A clip of Jonathan Gruber circulated last night in which he states that Obamacare subsidies are tied to the existence of state exchanges. This statement is extremely problematic for the law’s supporters because it appears to confirm the view of plaintiffs in the Halbig case, i.e. that only state-exchanges were intended to deliver subsidies.
This morning Gruber told the New Republic‘s Jonathan Cohn that he doesn’t know why he said it at the time in 2012. “I was speaking off-the-cuff. It was just a mistake,” he claims. He added, “My subsequent statement was just a speak-o—you know, like a typo.” A typo is usually a simple slip of the finger on the keyboard, i.e. a misspelling or missed bit of punctuation. Gruber’s statement is nearly a minute long.
Also, it turns out it was not the only time he made such a statement. An audio clip from a public appearance Gruber made at the Jewish Community Center of San Francisco on January 10, 2012 reveals he made the same connection between subsidies and state-based exchanges on at least one other occasion (hat tip to MorgenR).
Obviously, Gruber can continue to claim he was wrong but it becomes harder to explain this as the equivalent of a typo when he said it more than once.

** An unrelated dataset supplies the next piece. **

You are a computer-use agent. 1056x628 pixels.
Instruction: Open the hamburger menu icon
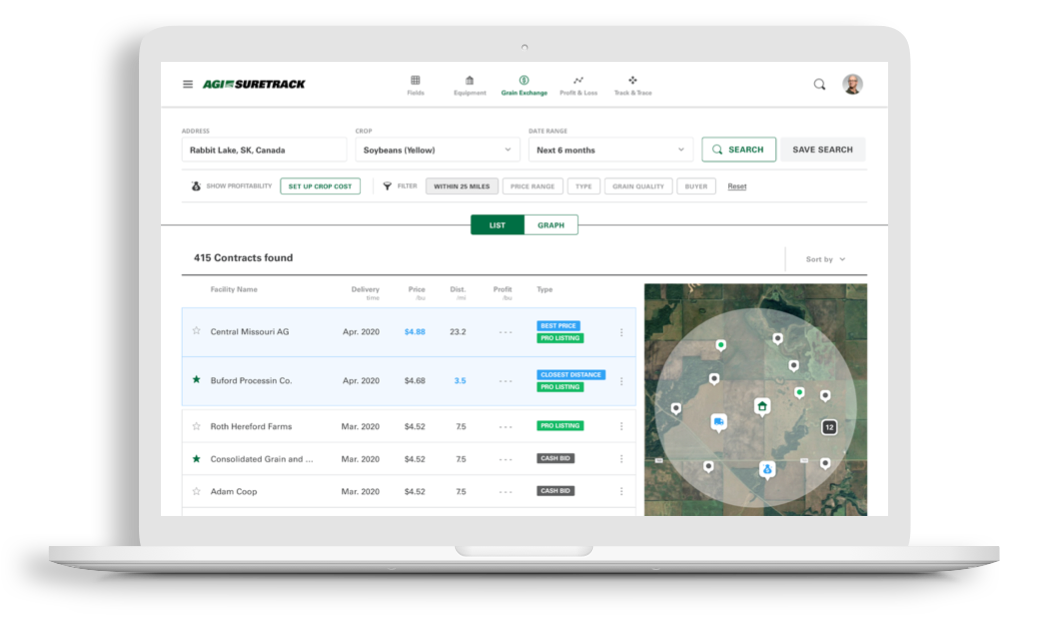(188, 84)
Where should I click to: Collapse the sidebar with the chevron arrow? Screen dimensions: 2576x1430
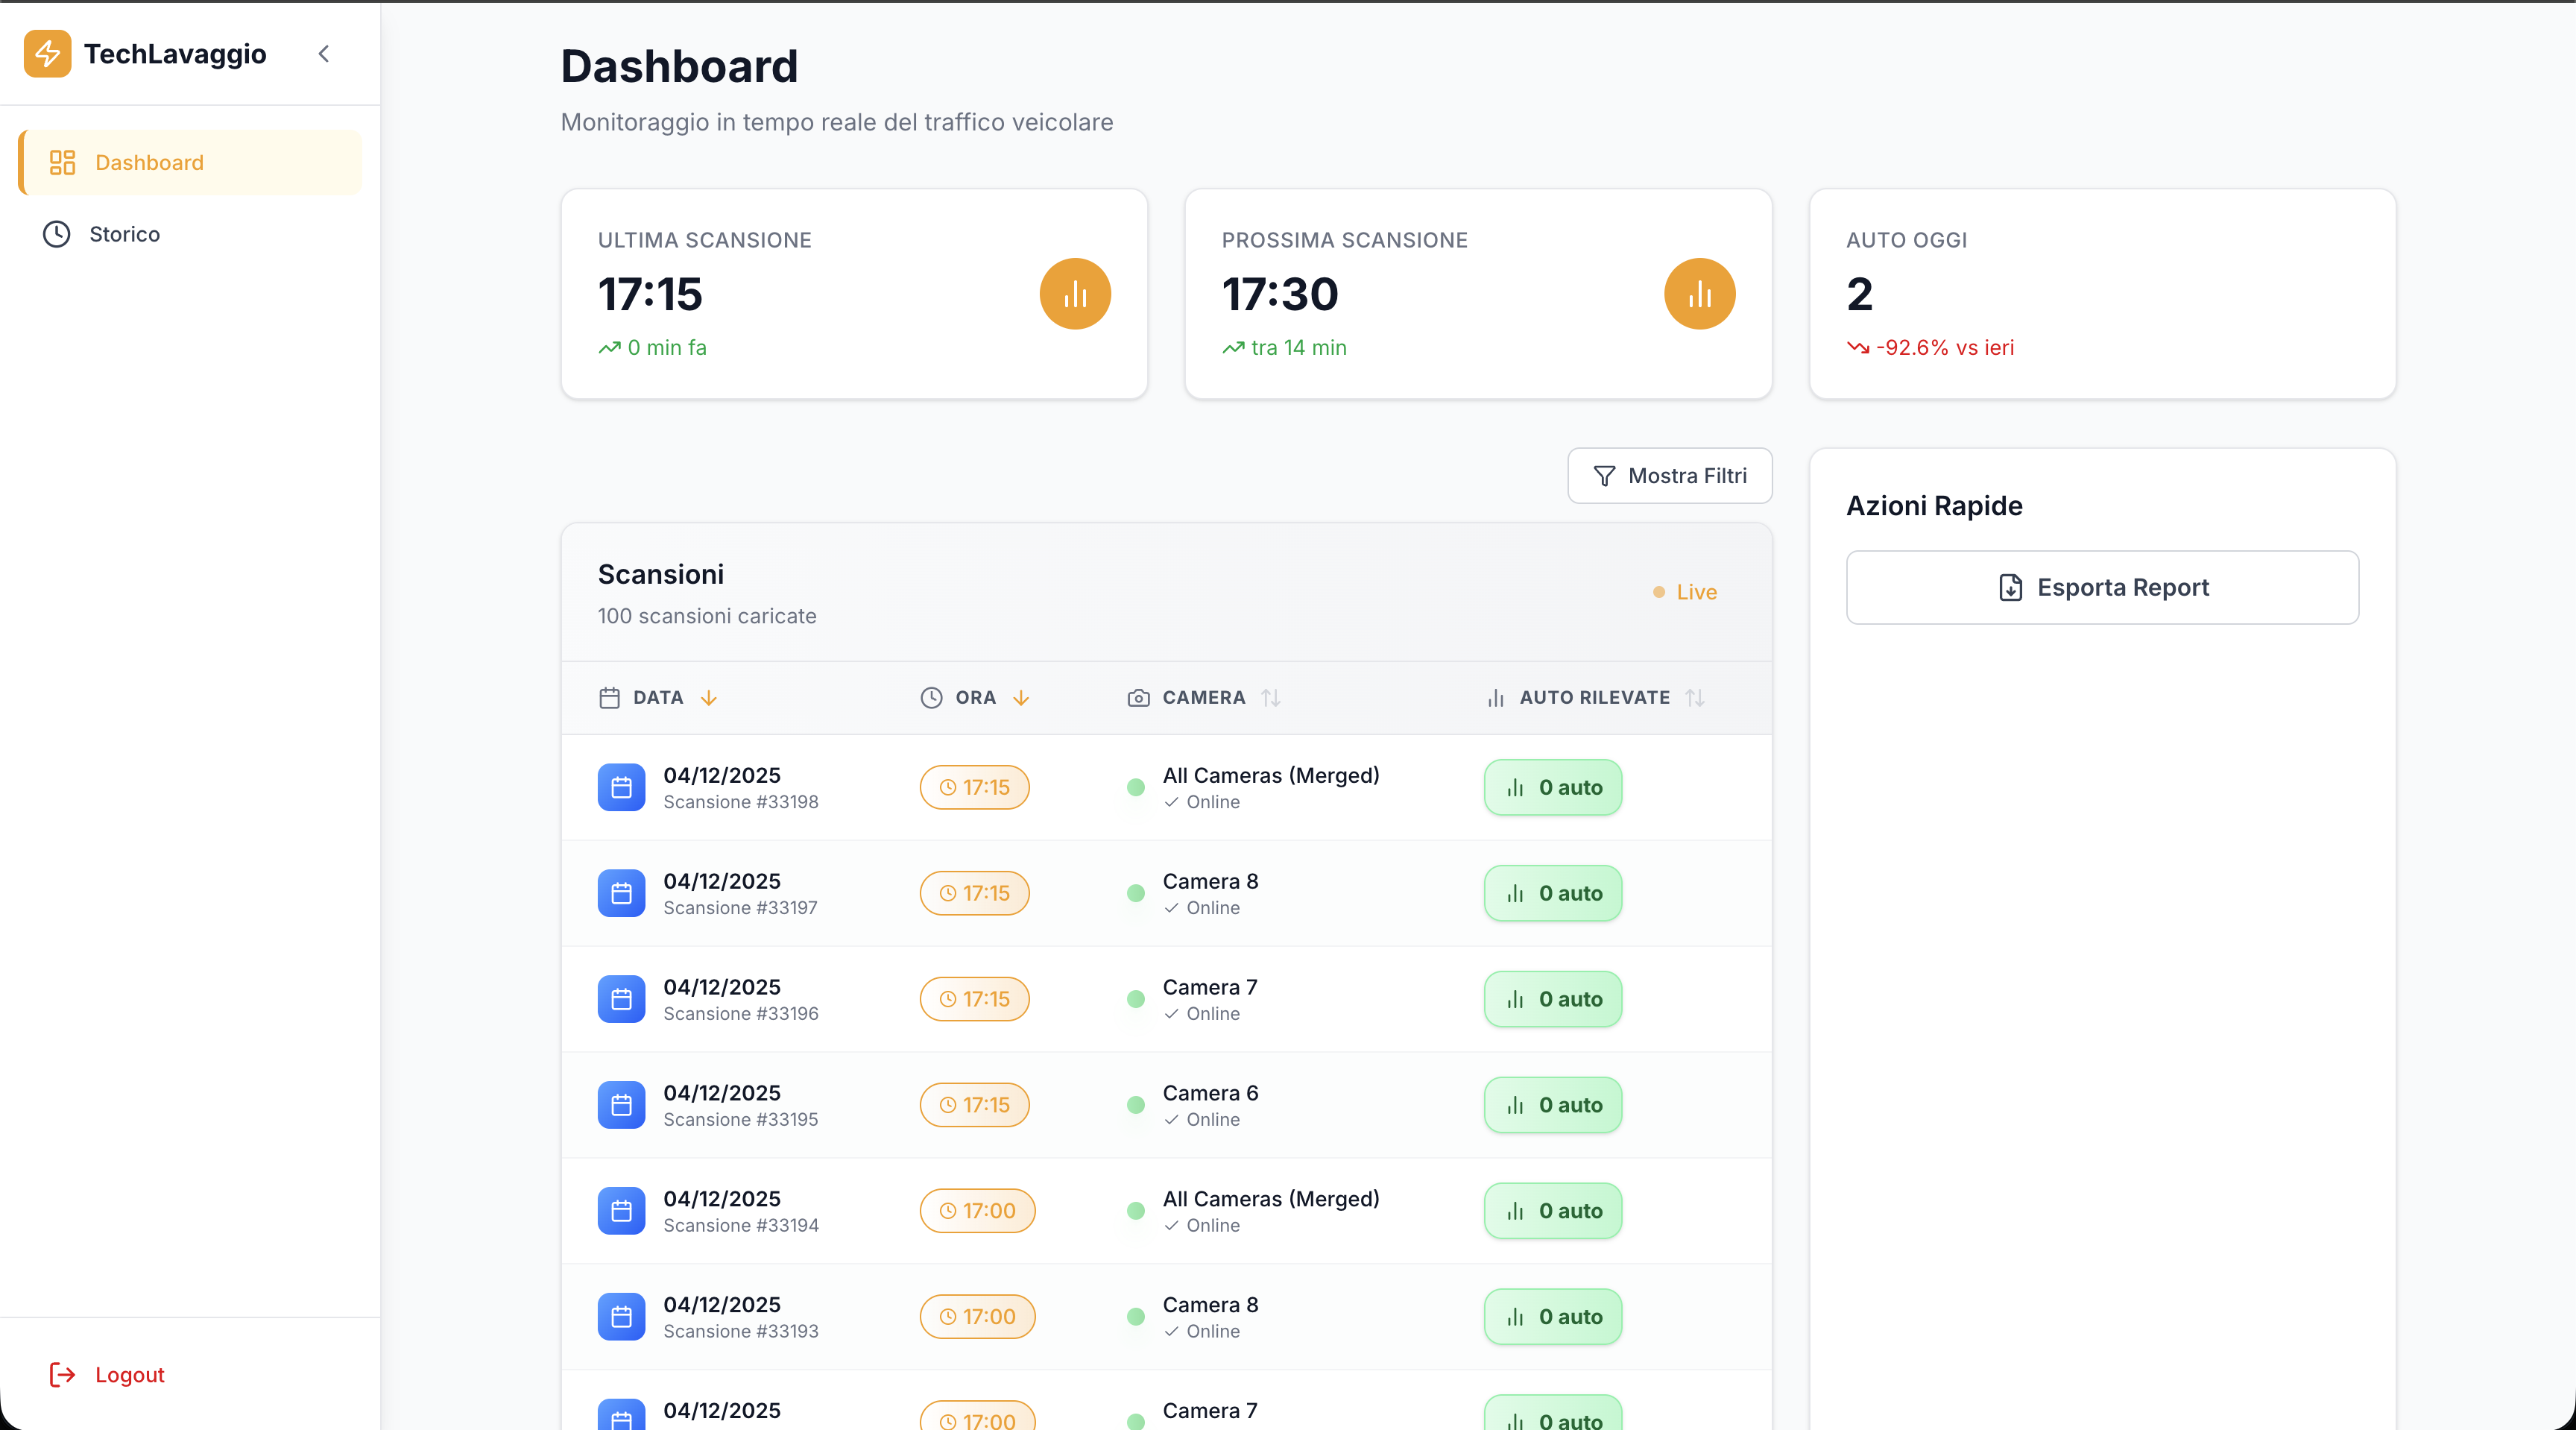tap(323, 54)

In addition, it’s worth pointing out that on this occasion, unlike the one revealed last night, Gruber’s statement was not in response to a question. During both speeches, Gruber listed three possible threats to the implementation of Obamacare. In both cases the third “threat” was that states would not set up exchanges. In the January 10th speech (above) he simply went into more detail about the nature of that threat. In the January 18th speech that detail wasn’t mentioned until the Q&A.